The author himself speaks early on about the book speaking to three concepts:

+ Media convergence
+ Participatory culture
+ Collective intelligence

He gets an A for the first, a B for the second, and a C for the third.

I don't consider myself qualified to be critical of this book, so here are the tid-bits that grabbed me:

+ Paradigm shift is not about communications among individuals but rather about their *being* in *being* with one another (from one to many and one to one to many to many)

+ Author credits Ithiel de Sola Pool (1983) with seeing the transitions that were coming

+ Convergence changes relationships and logics

+ The biggest convergence may be the sharp total confrontation between top down attempts to keep control, and bottom up demands to wrest control

+ Media right now is being excessively influenced by the wealthy that can afford the trinkets (look for my 1993 rant to INTERVAL on “God, Man, and Informaiton: Comments to Interval” for the other side of the story)

+ Public getting harder to “impress” (see my review of The Attention Economy: Understanding the New Currency of Business

+ Emotions and feelings of connection matter more–the author writes of an “affective economy”

+ Producers are finding they must agree to co-creation (this media or cultural trend has a counterpart in the business world, see the Business Week cover story of 20 June 2005 on “The Power of Us”)

+ Media industry is split between the prohibitionists and the collaborationists, and I am most fascinated to see mobile telephone companies in the latter category. If I had to place a bet on Nokia versus Google, I would go with Nokia.

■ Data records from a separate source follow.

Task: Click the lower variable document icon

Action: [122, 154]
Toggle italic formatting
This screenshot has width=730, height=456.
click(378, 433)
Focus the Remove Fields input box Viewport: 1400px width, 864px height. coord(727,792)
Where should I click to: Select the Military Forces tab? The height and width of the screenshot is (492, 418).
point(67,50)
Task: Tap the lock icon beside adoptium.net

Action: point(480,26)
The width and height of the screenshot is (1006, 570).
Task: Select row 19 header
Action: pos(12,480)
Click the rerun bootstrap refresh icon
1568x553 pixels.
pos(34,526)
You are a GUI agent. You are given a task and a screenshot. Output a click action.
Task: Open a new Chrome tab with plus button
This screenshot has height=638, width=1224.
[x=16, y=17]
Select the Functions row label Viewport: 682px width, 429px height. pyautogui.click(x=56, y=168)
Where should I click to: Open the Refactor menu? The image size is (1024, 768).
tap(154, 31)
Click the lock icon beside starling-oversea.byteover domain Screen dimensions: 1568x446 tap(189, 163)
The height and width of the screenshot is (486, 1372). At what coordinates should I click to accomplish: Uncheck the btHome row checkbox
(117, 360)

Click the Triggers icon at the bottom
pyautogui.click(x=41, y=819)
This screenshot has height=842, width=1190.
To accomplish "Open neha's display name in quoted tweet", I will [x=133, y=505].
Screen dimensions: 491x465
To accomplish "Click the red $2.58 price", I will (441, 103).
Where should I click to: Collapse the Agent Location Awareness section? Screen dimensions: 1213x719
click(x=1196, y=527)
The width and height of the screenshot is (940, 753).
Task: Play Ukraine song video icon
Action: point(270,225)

+ In discussing the presidency, the author observes that what is changing is not the political parties, which we all know are Running on Empty: How the Democratic and Republican Parties Are Bankrupting Our Future and What Americans Can Do About It, but rather the communications and cultural norms. The author cites Joe Trippi's excellent The Revolution Will Not Be Televised: Democracy, the Internet, and the Overthrow of Everything.

+ Other authors prominently cited several times include Pierre Levy, Collective Intelligence: Mankind's Emerging World in Cyberspace (Helix Books) and Cass Sunstein, Infotopia: How Many Minds Produce Knowledge.

+ Citing another author (always with credit) I am engaged by the concept of “adhocracies” as the opposite of bureaucracies.

+ Digital enclaves are becoming counter-productive, allowing nesting rather than engagement (at least among the one billion rich), need to get out and cross those cultural divides.

Four books within my ten book limit that cover material this book does not:
The Tao of Democracy: Using Co-Intelligence to Create a World That Works for All
The World Cafe: Shaping Our Futures Through Conversations That Matter
The Cultural Creatives: How 50 Million People Are Changing the World
Society's Breakthrough!: Releasing Essential Wisdom and Virtue in All the People

A book just published that includes Yochai Benkler and 54 other Collective Intelligence gurus, none of them less Howard Rheingold in this book:
Collective Intelligence: Creating a Prosperous World at Peace

I am glad I got and read this book. It is clearly very learned in the media convergence and media-mind aspect, but it is not at all as versed as I was expecting in the nuts and bolts of participatory networking, appreciative inquiry, deliberative democracy, integral consciousness, world brain, etcetera, nor is it all oriented toward large scale problem solving with collective intelligence.